Additionally, Prophet lets us take a at the components of our model, including the holidays. This component plot is an important plot as it lets you see the components of your model including the trend and seasonality (identified in the yearly
pane).
model.plot_components(forecast);
Comparing holidays vs no-holidays forecasts
Let's re-run our prophet model without our promotions/holidays for comparison.
model_no_holiday = Prophet() model_no_holiday.fit(df);
future_no_holiday = model_no_holiday.make_future_dataframe(periods=24, freq = 'm') future_no_holiday.tail()
ds | |
---|---|
91 | 2017-04-30 |
92 | 2017-05-31 |
93 | 2017-06-30 |
94 | 2017-07-31 |
95 | 2017-08-31 |
forecast_no_holiday = model_no_holiday.predict(future)
Let's compare the two forecasts now. Note: I doubt there will be much difference in these models due to the small amount of data, but its a good example to see the process. We'll set the indexes and then join the forecast dataframes into a new dataframe called compared_df
.
forecast.set_index('ds', inplace=True) forecast_no_holiday.set_index('ds', inplace=True) compared_df = forecast.join(forecast_no_holiday, rsuffix="_no_holiday")
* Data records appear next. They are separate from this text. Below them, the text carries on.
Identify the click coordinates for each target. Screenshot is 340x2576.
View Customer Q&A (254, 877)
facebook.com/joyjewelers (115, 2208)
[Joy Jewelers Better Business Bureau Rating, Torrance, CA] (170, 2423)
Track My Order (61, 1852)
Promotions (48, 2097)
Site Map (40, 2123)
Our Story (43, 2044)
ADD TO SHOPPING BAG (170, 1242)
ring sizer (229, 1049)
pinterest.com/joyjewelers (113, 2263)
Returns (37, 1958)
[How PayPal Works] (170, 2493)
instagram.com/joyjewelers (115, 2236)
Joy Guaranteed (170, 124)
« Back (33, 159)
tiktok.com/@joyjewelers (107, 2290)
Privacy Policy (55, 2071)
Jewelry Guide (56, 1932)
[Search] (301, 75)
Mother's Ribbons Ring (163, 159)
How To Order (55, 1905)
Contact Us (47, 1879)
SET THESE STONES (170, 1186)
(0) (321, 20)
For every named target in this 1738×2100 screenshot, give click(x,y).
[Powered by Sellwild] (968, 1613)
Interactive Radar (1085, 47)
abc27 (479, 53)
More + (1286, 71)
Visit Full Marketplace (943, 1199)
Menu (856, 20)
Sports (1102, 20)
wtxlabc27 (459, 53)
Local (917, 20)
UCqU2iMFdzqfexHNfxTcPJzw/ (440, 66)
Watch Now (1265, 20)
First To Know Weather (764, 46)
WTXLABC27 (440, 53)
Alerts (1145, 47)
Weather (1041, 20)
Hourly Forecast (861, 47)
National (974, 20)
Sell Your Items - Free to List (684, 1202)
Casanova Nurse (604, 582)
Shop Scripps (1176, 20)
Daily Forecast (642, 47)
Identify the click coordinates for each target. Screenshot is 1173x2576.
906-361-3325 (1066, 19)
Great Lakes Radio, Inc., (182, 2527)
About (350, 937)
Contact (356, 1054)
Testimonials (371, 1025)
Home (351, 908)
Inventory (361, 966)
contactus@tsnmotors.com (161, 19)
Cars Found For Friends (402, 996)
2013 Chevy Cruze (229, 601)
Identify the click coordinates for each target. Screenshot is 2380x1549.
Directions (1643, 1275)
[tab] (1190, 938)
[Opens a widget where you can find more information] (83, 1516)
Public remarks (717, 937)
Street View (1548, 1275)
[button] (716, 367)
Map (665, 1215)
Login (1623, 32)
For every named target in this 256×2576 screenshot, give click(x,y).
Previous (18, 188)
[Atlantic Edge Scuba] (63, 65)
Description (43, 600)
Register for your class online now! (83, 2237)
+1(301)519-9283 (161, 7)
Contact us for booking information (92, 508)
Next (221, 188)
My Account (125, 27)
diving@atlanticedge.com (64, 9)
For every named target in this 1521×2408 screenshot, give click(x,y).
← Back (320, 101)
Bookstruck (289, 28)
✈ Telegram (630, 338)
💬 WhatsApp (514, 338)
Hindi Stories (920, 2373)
We are only really interested in the yhat
values, so let's remove all the rest and convert the logged values back to their original scale.
compared_df= np.exp(compared_df[['yhat', 'yhat_no_holiday']])
Now, let's take the percentage difference and the average difference for the model with holidays vs that without.
compared_df['diff_per'] = 100*(compared_df['yhat'] - compared_df['yhat_no_holiday']) / compared_df['yhat_no_holiday'] compared_df.tail()
ds | yhat | yhat_no_holiday | diff_per |
---|---|---|---|
2017-04-30 | 474061.52194792114 | 469583.26560153335 | 0.9536660853216669 |
2017-05-31 | 475386.3702518066 | 467836.5237404679 | 1.6137787727593058 |
2017-06-30 | 468707.8037344029 | 477502.74244912295 | -1.8418614036875616 |
2017-07-31 | 471965.8319525281 | 467920.13808058767 | 0.8646120443834493 |
2017-08-31 | 447930.451468062 | 454689.61942474794 | -1.4865454736436081 |
compared_df['diff_per'].mean()
This isn't an enormous difference, (<1%) but there is some difference between using holidays and not using holidays.
If you know there are holidays or events happening that might help/hurt your forecasting efforts, prophet allows you to easily incorporate them into your modeling.